▶ _Problem to solve_
Somewhere below is a line with "This screenshot has height=455, width=808." and, later, a line with "Open the Encoding dropdown"; repeat those two lines and all the lines between them, exactly as they are.

▶ _Data provided_
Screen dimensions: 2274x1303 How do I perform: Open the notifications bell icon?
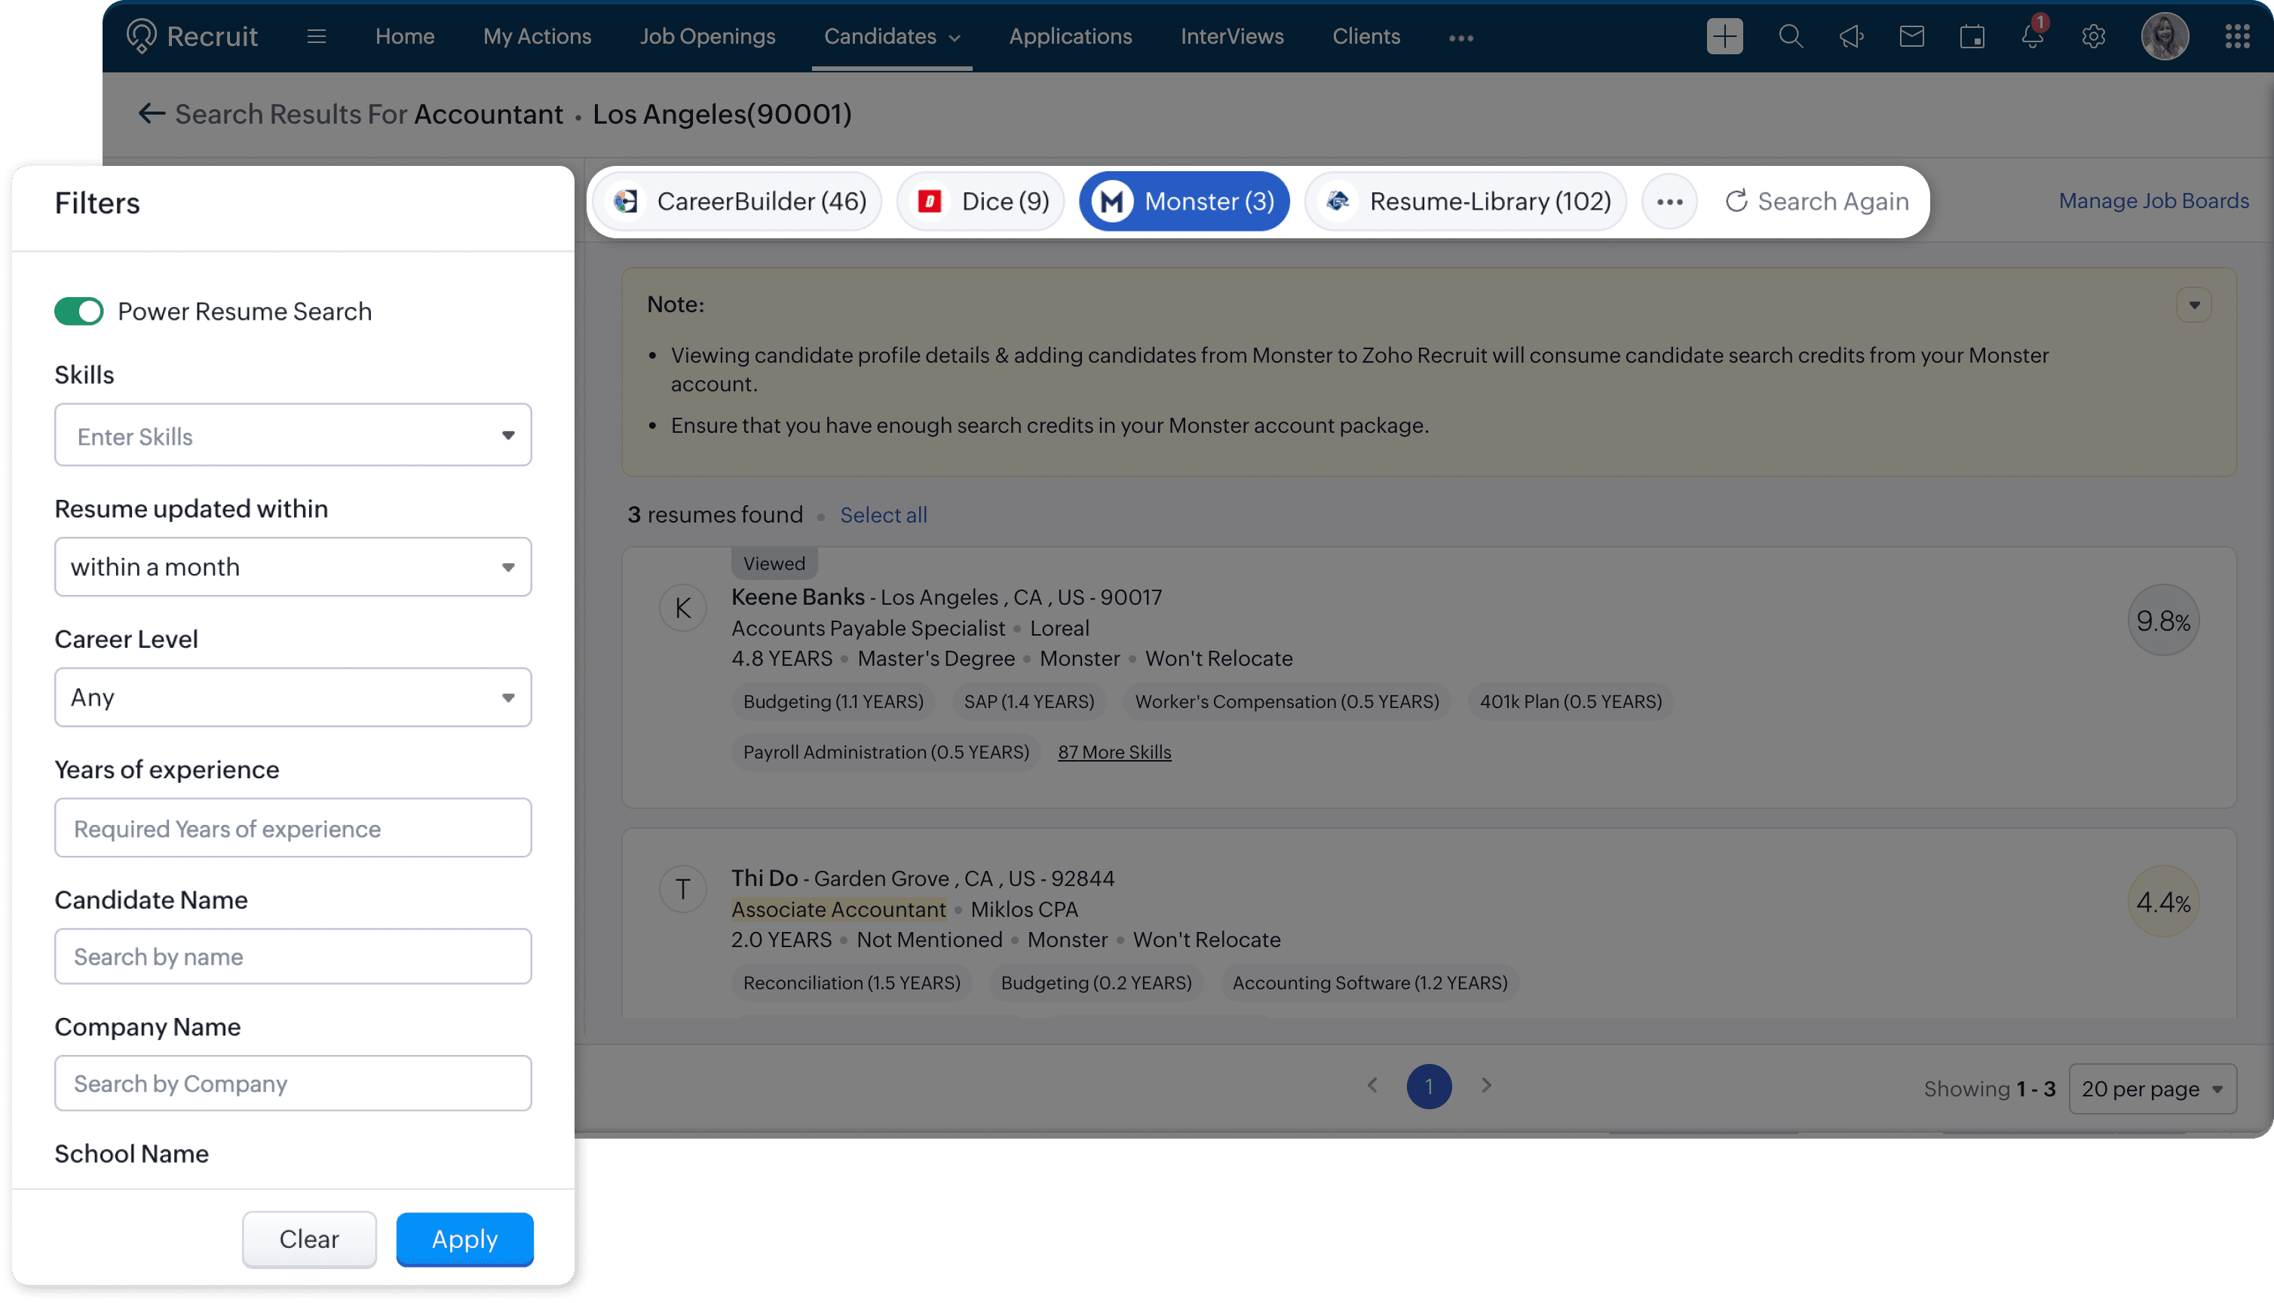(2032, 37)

---

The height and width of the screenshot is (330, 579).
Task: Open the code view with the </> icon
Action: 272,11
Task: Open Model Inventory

==

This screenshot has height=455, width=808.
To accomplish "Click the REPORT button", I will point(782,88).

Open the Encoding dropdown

▶ _Output for this task_
This screenshot has height=455, width=808.
To accomplish "Click the REPORT button", I will point(782,88).

Open the Encoding dropdown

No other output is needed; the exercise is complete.